“He that wastes idly a groat’s worth of his time per day, one day with another, wastes the privilege of using one hundred pounds each day.
“He that idly loses five shillings’ worth of time loses five shillings, and might as prudently throw five shillings into the sea.
“He that loses five shillings, not only loses that sum, but all the advantages that might be made by turning it in dealing, which, by the time that a young man becomes old, will amount to a considerable sum of money.”
This may be, and has been characterized by some as, very worldly wisdom; but as Franklin himself has pointed out, it is a wisdom that lies necessarily at the root of much that is better and higher. It exhibits, moreover, only one phase of that general and practical wisdom with which he viewed every department of life, from the lowest to the highest.
Reference is made in the Autobiography to one or two of Franklin’s inventions, but nothing is said of the debt we owe to him in respect to the harmonica or musical glasses. He possessed considerable skill in music; and if he did not actually invent, he so far improved the harmonica as to develop it from a toy into an available instrument of music.
Franklin began to write the following account of his life in the form of a letter to his son, the Governor of New Jersey, in 1771, when on a visit to his friend, Dr. Jonathan Shipley, Bishop of St. Asaph. At this time he brought the Autobiography down to the period of his marriage. Nothing more was added until 1784, when he wrote another chapter while living at Passy. The remainder was written some four years later, at which time he had returned to Philadelphia, and was eighty-two years old.

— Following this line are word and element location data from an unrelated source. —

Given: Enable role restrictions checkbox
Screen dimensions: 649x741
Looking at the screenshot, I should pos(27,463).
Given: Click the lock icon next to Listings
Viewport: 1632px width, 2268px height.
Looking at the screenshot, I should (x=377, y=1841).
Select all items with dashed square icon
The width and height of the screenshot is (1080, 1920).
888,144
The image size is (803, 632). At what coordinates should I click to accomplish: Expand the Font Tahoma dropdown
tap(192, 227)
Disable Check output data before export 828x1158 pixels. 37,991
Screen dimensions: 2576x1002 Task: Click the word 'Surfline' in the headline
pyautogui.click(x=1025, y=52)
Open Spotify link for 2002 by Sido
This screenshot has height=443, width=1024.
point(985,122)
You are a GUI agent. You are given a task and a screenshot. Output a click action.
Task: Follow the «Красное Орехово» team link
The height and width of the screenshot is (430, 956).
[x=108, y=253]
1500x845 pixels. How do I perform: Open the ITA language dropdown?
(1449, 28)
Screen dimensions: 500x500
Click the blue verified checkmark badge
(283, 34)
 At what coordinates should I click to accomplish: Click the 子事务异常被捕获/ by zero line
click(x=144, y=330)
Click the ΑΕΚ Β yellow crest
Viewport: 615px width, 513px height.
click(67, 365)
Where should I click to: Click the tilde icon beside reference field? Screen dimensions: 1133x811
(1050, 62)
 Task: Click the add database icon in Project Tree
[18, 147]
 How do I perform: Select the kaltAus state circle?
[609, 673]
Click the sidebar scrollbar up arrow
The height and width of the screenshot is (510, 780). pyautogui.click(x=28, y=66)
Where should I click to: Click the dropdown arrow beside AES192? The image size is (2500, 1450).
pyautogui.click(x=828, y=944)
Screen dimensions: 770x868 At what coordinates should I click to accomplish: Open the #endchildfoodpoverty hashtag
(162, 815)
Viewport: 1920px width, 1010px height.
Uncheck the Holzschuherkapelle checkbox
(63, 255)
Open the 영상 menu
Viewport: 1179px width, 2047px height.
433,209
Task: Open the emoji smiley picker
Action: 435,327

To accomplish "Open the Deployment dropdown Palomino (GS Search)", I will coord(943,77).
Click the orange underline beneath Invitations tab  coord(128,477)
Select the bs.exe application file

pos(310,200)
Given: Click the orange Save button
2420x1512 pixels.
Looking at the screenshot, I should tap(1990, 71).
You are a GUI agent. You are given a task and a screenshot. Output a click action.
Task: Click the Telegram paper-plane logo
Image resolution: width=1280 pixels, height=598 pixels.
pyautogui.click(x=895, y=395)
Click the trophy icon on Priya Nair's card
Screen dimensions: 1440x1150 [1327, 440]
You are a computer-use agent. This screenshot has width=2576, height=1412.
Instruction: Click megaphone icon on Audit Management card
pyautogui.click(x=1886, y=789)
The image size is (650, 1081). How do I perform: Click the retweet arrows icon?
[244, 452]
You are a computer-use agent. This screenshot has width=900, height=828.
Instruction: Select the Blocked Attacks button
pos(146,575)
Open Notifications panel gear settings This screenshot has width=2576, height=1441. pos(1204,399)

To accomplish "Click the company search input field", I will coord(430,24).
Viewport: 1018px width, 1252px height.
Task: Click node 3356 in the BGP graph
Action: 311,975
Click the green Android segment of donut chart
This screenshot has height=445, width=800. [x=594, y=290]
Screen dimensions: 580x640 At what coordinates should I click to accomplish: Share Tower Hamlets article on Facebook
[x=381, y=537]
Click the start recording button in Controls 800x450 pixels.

While Franklin was in France as United States minister, he showed a copy of his Autobiography to some of his friends there, one of whom, M. Le Veillard, translated it into French. Shortly after Franklin’s death this translation was published in France. It was then retranslated into English and appeared in London, and was for a long time accepted both in England and the United States as though it were the author’s original work. Finally, however, the Autobiography was published by Franklin’s grandson, William Temple Franklin, from the original manuscript, and it is from this oopy, edited by Jared Sparks, that the present edition has been prepared.